Since 2008, year in which he earned his position as Assistant Professor in Pharmacology, he has been conducting his research activity at the SPINAL laboratory in Udine, where he coordinates a group of young neuroscientists trained in the use of the electrophysiological techniques for intra- and extra- cellular recordings from experimental preparations of in vitro spinal cords.


research summary

Neurophysiology and neuropharmacology of the spinal cord

The research interests of the laboratory are focused on the neurophysiology and neuropharmacology of the spinal cord, before and after lesion, with a particular emphasis on the functional organization of the neuronal circuits responsible for the generation of the locomotor rhythm (locomotor central pattern generator, CPG). The main scientific goal is to identify new experimental strategies to activate the CPG, in a perspective to propose new therapeutic interventions for the functional recovery of standing posture and deambulation after spinal cord injury.

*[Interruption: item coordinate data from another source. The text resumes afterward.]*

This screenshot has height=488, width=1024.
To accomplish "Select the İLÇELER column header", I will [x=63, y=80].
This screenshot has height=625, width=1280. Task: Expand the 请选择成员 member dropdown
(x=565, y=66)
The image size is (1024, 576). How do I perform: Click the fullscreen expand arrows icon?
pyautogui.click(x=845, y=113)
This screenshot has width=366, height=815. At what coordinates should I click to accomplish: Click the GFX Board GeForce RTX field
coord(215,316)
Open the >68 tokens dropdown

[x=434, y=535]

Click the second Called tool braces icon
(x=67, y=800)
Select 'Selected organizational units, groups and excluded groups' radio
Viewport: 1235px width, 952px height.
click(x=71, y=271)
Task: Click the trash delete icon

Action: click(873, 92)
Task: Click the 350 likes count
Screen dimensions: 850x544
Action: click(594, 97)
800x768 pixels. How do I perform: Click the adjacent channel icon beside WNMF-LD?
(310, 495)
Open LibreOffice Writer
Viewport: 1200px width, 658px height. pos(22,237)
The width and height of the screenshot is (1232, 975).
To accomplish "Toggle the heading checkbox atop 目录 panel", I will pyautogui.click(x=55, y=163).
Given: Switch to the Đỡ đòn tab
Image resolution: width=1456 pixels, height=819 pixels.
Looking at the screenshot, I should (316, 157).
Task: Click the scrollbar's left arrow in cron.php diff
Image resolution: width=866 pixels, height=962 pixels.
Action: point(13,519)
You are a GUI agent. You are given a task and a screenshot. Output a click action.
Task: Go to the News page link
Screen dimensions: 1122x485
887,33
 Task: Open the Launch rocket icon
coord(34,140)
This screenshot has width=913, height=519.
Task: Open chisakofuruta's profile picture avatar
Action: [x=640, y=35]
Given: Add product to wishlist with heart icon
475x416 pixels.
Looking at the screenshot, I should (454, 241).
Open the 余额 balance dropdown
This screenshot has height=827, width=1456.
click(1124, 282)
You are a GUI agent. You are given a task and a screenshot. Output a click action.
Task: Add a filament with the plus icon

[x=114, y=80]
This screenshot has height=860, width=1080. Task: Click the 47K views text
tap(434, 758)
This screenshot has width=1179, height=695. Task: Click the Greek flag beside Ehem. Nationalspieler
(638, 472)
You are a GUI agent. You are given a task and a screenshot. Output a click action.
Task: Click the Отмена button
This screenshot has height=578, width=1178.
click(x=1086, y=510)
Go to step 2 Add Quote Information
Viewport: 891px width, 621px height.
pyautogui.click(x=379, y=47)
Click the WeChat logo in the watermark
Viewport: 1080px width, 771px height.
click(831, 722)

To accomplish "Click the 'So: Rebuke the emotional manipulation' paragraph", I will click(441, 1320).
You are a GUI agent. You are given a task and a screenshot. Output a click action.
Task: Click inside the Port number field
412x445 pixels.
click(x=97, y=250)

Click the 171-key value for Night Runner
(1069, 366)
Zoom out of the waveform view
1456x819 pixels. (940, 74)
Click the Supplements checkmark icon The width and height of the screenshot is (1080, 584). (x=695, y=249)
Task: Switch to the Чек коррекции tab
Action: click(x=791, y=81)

Several innovative patterns of electrical stimulation have been devised in our lab by sampling the rhythmic noisy waves that appear during fictive or real motor patterns recorded, respectively, from the isolated neonatal rat spinal cord or from EMG recordings of lower limbs during real locomotion in healthy volunteers.

Their combination with pharmacological stimulation is a further aspect that our group is considering to synergize the performance of these protocol.

In collaboration with international partners, experts in preclinical rodent models, we are also assessing how different protocols of electrical stimulation or forced passive motor activity can modulate the hyperactivity of in vitro dorsal networks and thus alleviate the neuropathic pain associated with a spinal damage or with a lesion of the peripheral nerve.

The collaboration with young mathematicians is pursued in order to have available new methods of analysis to decipher how the noise contained in variable stimulating patterns can be beneficial to the activation of neuronal networks. Moreover, the development of always more sophisticated tools to quantify the degree of neuronal network activation is followed.

Joined projects with bioengineers are sponsored to develop new and more efficient devices for electrical stimulation.

The daily contact with clinical researchers of the IMFR supports the laboratory in focusing its studies towards the open questions in the neurorehabilitation of persons with a spinal cord injury and offers the possibility to translate the most promising observations obtained in our laboratory into clinics.